Invasive Plant Management on NCC’s South Okanagan Conservation Areas
The Nature Conservancy of Canada
NCC is Canada’s leading land conservation organization, working to protect Canada’s most important natural areas and the species they sustain. Since 1962, NCC and its partners have helped to protect 2.8 million acres, coast to coast with 1 million acres conserved in British Columbia since 1974. NCC has been active in the Regional District of Okanagan Similkameen since 2002. Since that time, NCC has secured 4350 acres of high priority habitat by working with private landowners and has provided funding to other land trusts and the province to enable them to secure 6800 acres of high priority ecosystems.
The Nature Conservancy of Canada (NCC) will be conducting invasive plant management on two of NCC’s flagship conservation areas within the RDOS: the Sage and Sparrow Conservation Area and the Osoyoos Oxbows Conservation Area.
Invasive species present a global threat to biodiversity by changing plant community composition, displacing native plant species, altering hydrological regimes and degrading ecosystems which in turn negatively impact wildlife species that rely upon them. This project will have a direct and effective impact on reducing the threat of invasive plants on the Nature Conservancy of Canada’s Sage and Sparrow and Osoyoos Oxbows Conservation Areas in the South Okanagan.
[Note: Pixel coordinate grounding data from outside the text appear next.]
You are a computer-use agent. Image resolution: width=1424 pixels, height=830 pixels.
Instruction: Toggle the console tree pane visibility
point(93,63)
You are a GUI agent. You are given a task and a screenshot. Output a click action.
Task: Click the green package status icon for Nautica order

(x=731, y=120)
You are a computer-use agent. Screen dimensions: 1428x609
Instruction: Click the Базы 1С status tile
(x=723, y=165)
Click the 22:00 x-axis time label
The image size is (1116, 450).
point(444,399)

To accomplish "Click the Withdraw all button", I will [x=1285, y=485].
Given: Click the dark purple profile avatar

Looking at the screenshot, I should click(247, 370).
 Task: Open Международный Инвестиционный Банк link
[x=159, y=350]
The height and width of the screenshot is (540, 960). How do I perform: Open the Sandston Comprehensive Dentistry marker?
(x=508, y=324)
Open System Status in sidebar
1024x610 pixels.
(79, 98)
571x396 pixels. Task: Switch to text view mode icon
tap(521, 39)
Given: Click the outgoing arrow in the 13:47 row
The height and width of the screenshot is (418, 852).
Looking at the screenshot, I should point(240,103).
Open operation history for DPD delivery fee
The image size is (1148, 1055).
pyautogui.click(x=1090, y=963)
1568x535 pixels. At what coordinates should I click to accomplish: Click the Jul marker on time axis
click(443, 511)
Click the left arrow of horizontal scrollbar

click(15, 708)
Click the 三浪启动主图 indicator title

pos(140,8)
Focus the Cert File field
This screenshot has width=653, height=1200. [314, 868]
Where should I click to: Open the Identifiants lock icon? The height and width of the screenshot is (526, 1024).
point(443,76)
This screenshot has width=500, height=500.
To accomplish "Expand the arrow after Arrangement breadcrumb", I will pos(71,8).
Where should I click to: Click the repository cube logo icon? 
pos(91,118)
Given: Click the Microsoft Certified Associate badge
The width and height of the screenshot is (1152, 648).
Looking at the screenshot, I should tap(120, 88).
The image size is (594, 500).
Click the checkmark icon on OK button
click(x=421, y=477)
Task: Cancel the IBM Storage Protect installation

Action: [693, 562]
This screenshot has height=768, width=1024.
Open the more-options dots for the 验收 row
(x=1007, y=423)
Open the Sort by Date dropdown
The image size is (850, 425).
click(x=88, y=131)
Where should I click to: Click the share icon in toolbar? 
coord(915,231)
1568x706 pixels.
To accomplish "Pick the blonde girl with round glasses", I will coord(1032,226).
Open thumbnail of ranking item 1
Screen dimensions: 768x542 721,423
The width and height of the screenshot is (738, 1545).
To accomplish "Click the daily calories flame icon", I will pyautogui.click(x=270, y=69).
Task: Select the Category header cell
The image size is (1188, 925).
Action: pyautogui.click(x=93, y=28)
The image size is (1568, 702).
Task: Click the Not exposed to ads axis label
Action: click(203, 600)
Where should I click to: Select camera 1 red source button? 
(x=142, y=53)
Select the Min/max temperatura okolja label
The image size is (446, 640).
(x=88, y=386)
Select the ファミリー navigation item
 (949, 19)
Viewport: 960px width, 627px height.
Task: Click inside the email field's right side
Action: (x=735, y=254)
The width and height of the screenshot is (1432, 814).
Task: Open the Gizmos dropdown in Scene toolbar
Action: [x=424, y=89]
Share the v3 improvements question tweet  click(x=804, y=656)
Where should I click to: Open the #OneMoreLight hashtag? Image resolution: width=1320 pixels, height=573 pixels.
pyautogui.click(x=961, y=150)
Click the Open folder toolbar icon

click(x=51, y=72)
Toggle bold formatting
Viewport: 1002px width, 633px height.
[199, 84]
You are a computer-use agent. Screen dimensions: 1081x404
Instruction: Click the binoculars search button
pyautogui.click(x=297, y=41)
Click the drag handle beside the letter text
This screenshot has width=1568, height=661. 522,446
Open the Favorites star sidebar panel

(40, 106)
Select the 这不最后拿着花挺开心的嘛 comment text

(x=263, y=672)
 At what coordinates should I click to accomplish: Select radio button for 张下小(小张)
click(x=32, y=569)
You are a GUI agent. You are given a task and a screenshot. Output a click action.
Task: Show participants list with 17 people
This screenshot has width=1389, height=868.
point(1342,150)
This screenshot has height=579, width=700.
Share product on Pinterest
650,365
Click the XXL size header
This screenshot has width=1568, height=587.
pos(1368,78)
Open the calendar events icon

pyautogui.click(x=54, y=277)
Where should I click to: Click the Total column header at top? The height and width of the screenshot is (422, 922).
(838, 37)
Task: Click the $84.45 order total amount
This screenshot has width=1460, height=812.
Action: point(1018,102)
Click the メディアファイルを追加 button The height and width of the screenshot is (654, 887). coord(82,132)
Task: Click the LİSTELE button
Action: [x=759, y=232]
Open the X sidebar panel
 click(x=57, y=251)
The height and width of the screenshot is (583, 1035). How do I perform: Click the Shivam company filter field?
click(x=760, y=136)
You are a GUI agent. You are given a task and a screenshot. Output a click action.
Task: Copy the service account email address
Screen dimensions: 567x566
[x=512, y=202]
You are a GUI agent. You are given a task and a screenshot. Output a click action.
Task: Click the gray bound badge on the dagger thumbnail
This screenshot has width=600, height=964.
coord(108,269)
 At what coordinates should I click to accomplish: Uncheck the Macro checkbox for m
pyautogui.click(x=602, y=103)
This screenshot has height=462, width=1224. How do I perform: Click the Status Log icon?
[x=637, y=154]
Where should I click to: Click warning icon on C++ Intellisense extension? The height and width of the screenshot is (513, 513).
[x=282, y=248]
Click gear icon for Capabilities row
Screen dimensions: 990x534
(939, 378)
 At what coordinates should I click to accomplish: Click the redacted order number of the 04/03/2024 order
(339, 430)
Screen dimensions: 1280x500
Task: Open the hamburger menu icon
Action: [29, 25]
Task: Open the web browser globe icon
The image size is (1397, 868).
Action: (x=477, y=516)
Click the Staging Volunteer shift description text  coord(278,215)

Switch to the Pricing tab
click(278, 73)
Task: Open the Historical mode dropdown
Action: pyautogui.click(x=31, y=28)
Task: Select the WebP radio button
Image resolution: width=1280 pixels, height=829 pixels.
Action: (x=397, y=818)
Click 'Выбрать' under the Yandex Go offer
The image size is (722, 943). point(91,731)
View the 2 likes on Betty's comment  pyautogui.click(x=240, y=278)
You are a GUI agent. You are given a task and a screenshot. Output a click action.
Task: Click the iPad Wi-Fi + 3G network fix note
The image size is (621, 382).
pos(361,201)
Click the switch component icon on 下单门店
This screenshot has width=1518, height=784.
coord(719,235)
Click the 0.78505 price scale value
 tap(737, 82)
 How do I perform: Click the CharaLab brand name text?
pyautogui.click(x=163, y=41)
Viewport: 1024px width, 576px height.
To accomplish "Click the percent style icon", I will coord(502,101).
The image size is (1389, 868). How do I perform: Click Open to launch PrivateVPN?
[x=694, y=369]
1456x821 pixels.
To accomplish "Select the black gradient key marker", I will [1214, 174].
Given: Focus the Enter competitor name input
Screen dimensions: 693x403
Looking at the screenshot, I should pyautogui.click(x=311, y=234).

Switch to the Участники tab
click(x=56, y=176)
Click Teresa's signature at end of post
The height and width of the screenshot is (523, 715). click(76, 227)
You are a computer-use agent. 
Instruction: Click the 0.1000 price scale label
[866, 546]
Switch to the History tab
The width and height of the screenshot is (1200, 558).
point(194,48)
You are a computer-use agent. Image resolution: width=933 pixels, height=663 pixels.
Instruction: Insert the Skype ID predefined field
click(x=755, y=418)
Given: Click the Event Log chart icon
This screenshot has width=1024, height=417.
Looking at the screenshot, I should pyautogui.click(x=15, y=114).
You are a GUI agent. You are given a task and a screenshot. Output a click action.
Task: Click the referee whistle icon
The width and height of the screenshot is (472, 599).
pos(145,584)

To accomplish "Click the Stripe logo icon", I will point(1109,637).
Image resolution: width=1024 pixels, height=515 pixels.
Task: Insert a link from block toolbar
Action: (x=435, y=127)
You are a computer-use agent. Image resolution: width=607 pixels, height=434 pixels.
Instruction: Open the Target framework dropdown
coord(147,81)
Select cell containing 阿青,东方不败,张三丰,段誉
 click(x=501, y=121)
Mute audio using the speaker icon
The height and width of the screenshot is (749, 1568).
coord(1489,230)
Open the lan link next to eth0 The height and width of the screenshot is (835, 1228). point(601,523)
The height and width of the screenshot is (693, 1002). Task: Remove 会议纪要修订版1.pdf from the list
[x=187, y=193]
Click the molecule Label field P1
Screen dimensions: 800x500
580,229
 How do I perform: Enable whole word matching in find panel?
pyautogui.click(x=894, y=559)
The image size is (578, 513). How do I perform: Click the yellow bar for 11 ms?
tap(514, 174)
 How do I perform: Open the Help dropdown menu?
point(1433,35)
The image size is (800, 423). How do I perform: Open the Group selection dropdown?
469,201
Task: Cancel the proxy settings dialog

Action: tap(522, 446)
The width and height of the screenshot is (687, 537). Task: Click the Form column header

Protecting landscapes from development or other human intrusions is not enough to safeguard nature for now and for future generations so they can inherit a biologically rich world. Conservation must go further by stewarding the land to enhance biodiversity, and one aspect of this is through invasive plant management. NCC’s conservation areas are contiguous with other protected or conserved lands in the South Okanagan. This project will prevent encroachment onto these regionally, nationally and internationally important areas in the South Okanagan.
This third and final year of the project was approved by the Regional District Okanagan Similkameen Board and $ 25,856 was allocated from the South Okanagan Conservation Fund in 2021. The South Okanagan Conservation Fund dollars are matching confirmed funding from other sources. The project is expected to complete by January 31, 2022.